Vor einer knappen Woche hatten wir die alljährlich wiederkehrende Aufgabe, die Schweizer Musik- und Showprominenz anlässlich des ‚Swiss Music Awards‚ unter die Lupe zu nehmen. Die Sendung wurde live auf Radio SRF 3 übertragen und bestand aus einem zweistündigen Stil-Check der eintreffenden Gäste auf dem roten Teppich. Das tun wir seit einiger Zeit im ‚Duett‘ mit der charmanten SRF-3-Moderatorin Judith Wernli, die sich bestens inder Schweizer Musikwelt auskennt und auch Gesichter identifizieren kann, die wir noch nie – weder im echten Leben noch im TV – gesehen haben.
Die Aufgabe besteht darin, die VIPs, die über den roten Teppich den Ort des Geschehens betreten – dieses Jahr erstmals das Zürcher Hallenstadion –, vors Mikrofon zu holen und sie zu ihrem Outfit zu befragen bzw.ihre Kleidung zu beurteilen. Damit will die Radioredaktion natürlich, dass man mit den Stars möglichst hart ins Gericht geht, denn Randale bedeutet bei Massenmedien immer auch Einschaltquote. Die Suche nach der richtigen Balance zwischen Komplimenten und Kritik ist denn auch das schwierigste an dem Job. Einerseits lechzt die Hörerschaft nach Frechheiten, doch der vor Ort Dienst tuende Stilpolizist will ja irgendwie auch lebend wieder aus der Sache raus kommen.
Scheinbar ist es 2014 wieder einigermassen gelungen, diese Balance zu finden. «Kompliment für die witzigen Kommentare anlässlich der Verleihung des ‚Goldenen Kleiderbügels‘ an den Swiss Music Awards. Da waren ein paar ganz träfe Aussagen darunter», schreibt mir eine Hörerin aus St. Gallen diesen Morgen. Dankeschön. «Toller Einsatz gestern», kommentierte ein Hörer aus Bern via Facebook. Für den besten Auftritt auf dem roten Teppich gibt es jedes Jahr von mir den ‚Goldenen Kleiderbügel‘, der eigentlich ‚Swiss Style Award‘ heisst und die letzten Jahre an Lea Lu, Bligg und Müslüm ging. Dieses Jahr wurde der ‚Goldene Kleiderbügel‘ wieder einem Herrn im bunten Anzug zugesprochen: Aktueller Preisträger des ‚Swiss Style Awards‘ ist der ‚Schweizer Justin Bieber‘ Luca Hänni, bekannt aus der TV-Casting-Show ‚Deutschland sucht den Superstar‘.
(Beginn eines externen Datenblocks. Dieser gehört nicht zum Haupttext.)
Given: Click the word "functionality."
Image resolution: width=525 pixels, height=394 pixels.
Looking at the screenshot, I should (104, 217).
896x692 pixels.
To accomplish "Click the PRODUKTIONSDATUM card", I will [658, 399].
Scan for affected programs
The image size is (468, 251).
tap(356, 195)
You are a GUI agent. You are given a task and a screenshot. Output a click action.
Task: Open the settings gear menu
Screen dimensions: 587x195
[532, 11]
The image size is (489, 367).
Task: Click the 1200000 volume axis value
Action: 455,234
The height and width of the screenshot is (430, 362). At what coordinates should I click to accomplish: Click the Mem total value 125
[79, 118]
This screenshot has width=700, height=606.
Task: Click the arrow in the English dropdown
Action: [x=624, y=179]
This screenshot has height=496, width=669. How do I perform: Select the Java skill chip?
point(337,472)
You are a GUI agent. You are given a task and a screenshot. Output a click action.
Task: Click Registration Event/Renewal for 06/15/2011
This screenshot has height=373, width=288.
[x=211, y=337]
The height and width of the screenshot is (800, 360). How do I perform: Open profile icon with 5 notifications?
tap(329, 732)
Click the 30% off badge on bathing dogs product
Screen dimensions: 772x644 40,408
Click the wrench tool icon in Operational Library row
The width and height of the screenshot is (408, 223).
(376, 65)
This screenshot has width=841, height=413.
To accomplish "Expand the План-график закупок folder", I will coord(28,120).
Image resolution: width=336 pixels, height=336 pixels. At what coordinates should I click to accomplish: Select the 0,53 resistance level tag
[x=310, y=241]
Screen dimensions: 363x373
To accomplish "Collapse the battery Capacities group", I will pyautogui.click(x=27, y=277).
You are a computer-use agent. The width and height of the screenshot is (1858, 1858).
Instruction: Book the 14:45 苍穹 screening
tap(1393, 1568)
Darf ich an dieser Stelle aber scheu anmerken, dass dies NICHT MEINE ALLEINIGE ENSCHEIDUNG war?
Ich will mich nicht distanzieren, aber: Ich hätte doch gerne anders entschieden. Doch dieses Jahr durfte erstmals das Radiopublikum aus fünf Nominierten auswählen, und es hat sich für den Jungspund im blauen Anzug entschieden. Es waren deutlich besser angezogene Leute an dem Event zugegen, einige davon hatten wir auch nominiert, andere nicht, weil sie keine Musiker oder Prominente waren. Aber so läuft das halt im Zeitalter von Klicks & Einschaltquoten: Nominiert werden nur Gesichter, die man eh schon kennt, und dann gewinnt am Ende der, der die grösste Digital-Community mobilisieren kann. Hätten wir vielleicht ein paar Sekunden länger nachgedacht. Nichts gegen diesen Luca Hänni, er ist ein freundlicher Typ, der von jungen Mädchen permanent umschwärmt wird. Wir gönnen ihm seinen Erfolg. Aber er ist kein Stilvorbild, da hätte ich mich schon eher für die elegante Lea Lu (zum zweiten Mal) oder für die quirlige Steff La Cheffe entschieden. Oder sogar für den stets etwas over-the-top gekleideten, aber herzenslustigen DJ Antoine.
Wir lernen: Wenn das Volk wählt, wählt es nicht immer so, wie es einem passt. Und das heisst für die Zukunft: Wenn wir künftig Menschen für den Style Award nominieren, müssen wir diese Person auch wirklich aufrichtig und ohne Einschränkung als würdig erachten, den ‚Swiss Style Award‘ nach Hause zu nehmen.